Required work – Render the record lines between the line holding "Viewport: 310px width, 230px" and the line holding "Action: pyautogui.click(x=112, y=278)", inclusive, as a Markdown table with the columns Row and Line, numbering each row and leaving out blank lines.

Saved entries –
══════════

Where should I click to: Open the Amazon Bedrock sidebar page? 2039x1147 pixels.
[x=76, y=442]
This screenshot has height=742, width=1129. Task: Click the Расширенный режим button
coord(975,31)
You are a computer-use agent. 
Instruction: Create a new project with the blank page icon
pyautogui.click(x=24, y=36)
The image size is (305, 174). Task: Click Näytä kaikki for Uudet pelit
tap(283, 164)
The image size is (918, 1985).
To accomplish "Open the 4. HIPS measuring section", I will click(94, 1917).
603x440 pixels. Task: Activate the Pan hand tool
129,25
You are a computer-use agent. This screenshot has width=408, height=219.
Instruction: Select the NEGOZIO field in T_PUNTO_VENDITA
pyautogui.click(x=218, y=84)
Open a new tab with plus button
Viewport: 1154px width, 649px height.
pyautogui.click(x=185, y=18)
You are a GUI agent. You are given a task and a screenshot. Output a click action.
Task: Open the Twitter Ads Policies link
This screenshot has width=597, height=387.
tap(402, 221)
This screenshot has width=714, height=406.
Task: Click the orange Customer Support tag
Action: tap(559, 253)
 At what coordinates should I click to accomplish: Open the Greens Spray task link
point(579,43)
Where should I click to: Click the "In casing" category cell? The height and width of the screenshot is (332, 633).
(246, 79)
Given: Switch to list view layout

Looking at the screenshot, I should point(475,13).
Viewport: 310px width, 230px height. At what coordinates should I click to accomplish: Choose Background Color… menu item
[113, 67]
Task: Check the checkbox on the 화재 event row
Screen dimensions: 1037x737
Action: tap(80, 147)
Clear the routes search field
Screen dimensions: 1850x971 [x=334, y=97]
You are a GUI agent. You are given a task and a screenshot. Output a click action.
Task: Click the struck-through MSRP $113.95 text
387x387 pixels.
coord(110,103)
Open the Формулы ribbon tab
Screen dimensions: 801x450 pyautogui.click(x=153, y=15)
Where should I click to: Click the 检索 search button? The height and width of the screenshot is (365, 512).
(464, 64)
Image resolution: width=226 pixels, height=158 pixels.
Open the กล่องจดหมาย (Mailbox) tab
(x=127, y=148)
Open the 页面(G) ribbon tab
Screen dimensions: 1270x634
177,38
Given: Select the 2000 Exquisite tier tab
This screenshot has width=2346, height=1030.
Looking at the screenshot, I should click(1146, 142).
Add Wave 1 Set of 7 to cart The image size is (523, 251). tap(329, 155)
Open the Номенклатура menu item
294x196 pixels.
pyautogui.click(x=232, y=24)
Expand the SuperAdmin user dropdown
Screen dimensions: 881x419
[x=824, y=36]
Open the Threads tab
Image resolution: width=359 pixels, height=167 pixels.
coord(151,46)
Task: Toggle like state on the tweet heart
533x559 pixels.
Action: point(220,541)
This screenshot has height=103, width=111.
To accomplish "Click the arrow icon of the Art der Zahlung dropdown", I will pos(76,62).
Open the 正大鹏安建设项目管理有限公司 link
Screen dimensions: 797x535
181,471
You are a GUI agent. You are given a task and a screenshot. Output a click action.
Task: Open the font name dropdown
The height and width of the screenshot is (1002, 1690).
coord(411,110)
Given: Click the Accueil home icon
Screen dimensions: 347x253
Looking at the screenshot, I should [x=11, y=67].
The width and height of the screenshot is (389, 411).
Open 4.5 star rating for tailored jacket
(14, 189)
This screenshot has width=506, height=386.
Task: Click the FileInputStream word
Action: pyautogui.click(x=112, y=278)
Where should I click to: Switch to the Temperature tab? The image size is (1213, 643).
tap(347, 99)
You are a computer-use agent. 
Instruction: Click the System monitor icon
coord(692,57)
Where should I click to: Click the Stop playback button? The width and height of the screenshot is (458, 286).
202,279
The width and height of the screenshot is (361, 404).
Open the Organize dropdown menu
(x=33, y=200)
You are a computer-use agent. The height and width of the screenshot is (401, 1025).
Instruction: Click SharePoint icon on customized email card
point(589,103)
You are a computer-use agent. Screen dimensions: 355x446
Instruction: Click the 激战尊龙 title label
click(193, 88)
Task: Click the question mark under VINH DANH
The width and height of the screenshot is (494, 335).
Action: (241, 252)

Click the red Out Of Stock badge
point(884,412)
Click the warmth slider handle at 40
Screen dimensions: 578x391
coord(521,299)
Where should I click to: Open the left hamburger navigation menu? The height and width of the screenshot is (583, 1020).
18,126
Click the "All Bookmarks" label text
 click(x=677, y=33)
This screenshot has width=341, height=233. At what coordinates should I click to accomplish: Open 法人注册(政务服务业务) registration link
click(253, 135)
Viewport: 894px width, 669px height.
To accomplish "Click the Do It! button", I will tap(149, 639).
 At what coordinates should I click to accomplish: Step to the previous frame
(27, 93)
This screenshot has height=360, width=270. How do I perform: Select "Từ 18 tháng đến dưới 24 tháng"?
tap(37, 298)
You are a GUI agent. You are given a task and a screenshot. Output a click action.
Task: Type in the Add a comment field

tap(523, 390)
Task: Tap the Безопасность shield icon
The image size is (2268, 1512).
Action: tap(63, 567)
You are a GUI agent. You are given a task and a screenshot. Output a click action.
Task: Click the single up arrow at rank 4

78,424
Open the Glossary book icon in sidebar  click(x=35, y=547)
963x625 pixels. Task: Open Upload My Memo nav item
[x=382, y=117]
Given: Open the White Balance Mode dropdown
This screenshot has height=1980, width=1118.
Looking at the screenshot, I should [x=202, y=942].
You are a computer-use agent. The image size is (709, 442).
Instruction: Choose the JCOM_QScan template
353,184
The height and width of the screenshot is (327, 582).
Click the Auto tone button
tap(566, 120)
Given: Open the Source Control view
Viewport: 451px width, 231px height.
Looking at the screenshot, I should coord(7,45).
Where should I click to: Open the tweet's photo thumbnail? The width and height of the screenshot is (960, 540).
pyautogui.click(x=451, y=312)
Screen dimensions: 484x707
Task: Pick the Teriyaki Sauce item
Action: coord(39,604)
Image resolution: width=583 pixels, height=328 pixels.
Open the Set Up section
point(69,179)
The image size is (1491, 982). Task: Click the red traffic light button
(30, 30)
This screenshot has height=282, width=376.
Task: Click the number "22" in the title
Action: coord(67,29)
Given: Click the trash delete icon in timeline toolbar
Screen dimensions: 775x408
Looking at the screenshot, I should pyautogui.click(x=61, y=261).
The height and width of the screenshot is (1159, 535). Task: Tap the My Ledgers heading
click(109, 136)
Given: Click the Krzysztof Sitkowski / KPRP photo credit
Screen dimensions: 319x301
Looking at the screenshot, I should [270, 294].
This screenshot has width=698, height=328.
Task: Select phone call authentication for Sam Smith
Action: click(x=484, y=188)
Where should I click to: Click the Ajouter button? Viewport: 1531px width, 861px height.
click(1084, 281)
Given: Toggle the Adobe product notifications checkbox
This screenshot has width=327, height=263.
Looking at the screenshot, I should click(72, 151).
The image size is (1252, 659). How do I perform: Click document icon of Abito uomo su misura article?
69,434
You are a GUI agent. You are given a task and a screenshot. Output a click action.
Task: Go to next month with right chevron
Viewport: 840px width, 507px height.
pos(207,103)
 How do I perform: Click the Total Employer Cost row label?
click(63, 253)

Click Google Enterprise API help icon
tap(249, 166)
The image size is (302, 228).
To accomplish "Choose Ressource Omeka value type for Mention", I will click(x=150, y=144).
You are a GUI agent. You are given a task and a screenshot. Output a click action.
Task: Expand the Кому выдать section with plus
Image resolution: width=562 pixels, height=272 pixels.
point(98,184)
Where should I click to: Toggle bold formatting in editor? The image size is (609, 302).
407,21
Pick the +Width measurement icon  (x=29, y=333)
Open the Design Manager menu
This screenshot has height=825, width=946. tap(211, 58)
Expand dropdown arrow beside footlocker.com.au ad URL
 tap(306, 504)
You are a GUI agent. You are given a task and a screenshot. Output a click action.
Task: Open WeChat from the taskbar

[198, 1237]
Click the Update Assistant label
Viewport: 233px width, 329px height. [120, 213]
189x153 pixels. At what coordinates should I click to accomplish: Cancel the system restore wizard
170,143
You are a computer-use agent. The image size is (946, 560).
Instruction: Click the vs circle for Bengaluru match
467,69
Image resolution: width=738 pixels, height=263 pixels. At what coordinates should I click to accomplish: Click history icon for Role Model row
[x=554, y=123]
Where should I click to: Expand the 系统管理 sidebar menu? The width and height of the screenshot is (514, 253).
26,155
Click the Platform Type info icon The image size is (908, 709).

══════════

Output of the task –
| Row | Line |
|---|---|
| 1 | Viewport: 310px width, 230px height. At what coordinates should I click to accomplish: Choose Background Color… menu item |
| 2 | [113, 67] |
| 3 | Task: Check the checkbox on the 화재 event row |
| 4 | Screen dimensions: 1037x737 |
| 5 | Action: tap(80, 147) |
| 6 | Clear the routes search field |
| 7 | Screen dimensions: 1850x971 [x=334, y=97] |
| 8 | You are a GUI agent. You are given a task and a screenshot. Output a click action. |
| 9 | Task: Click the struck-through MSRP $113.95 text |
| 10 | 387x387 pixels. |
| 11 | coord(110,103) |
| 12 | Open the Формулы ribbon tab |
| 13 | Screen dimensions: 801x450 pyautogui.click(x=153, y=15) |
| 14 | Where should I click to: Click the 检索 search button? The height and width of the screenshot is (365, 512). |
| 15 | (464, 64) |
| 16 | Image resolution: width=226 pixels, height=158 pixels. |
| 17 | Open the กล่องจดหมาย (Mailbox) tab |
| 18 | (x=127, y=148) |
| 19 | Open the 页面(G) ribbon tab |
| 20 | Screen dimensions: 1270x634 |
| 21 | 177,38 |
| 22 | Given: Select the 2000 Exquisite tier tab |
| 23 | This screenshot has width=2346, height=1030. |
| 24 | Looking at the screenshot, I should click(1146, 142). |
| 25 | Add Wave 1 Set of 7 to cart The image size is (523, 251). tap(329, 155) |
| 26 | Open the Номенклатура menu item |
| 27 | 294x196 pixels. |
| 28 | pyautogui.click(x=232, y=24) |
| 29 | Expand the SuperAdmin user dropdown |
| 30 | Screen dimensions: 881x419 |
| 31 | [x=824, y=36] |
| 32 | Open the Threads tab |
| 33 | Image resolution: width=359 pixels, height=167 pixels. |
| 34 | coord(151,46) |
| 35 | Task: Toggle like state on the tweet heart |
| 36 | 533x559 pixels. |
| 37 | Action: point(220,541) |
| 38 | This screenshot has height=103, width=111. |
| 39 | To accomplish "Click the arrow icon of the Art der Zahlung dropdown", I will pos(76,62). |
| 40 | Open the 正大鹏安建设项目管理有限公司 link |
| 41 | Screen dimensions: 797x535 |
| 42 | 181,471 |
| 43 | You are a GUI agent. You are given a task and a screenshot. Output a click action. |
| 44 | Task: Open the font name dropdown |
| 45 | The height and width of the screenshot is (1002, 1690). |
| 46 | coord(411,110) |
| 47 | Given: Click the Accueil home icon |
| 48 | Screen dimensions: 347x253 |
| 49 | Looking at the screenshot, I should [x=11, y=67]. |
| 50 | The width and height of the screenshot is (389, 411). |
| 51 | Open 4.5 star rating for tailored jacket |
| 52 | (14, 189) |
| 53 | This screenshot has width=506, height=386. |
| 54 | Task: Click the FileInputStream word |
| 55 | Action: pyautogui.click(x=112, y=278) |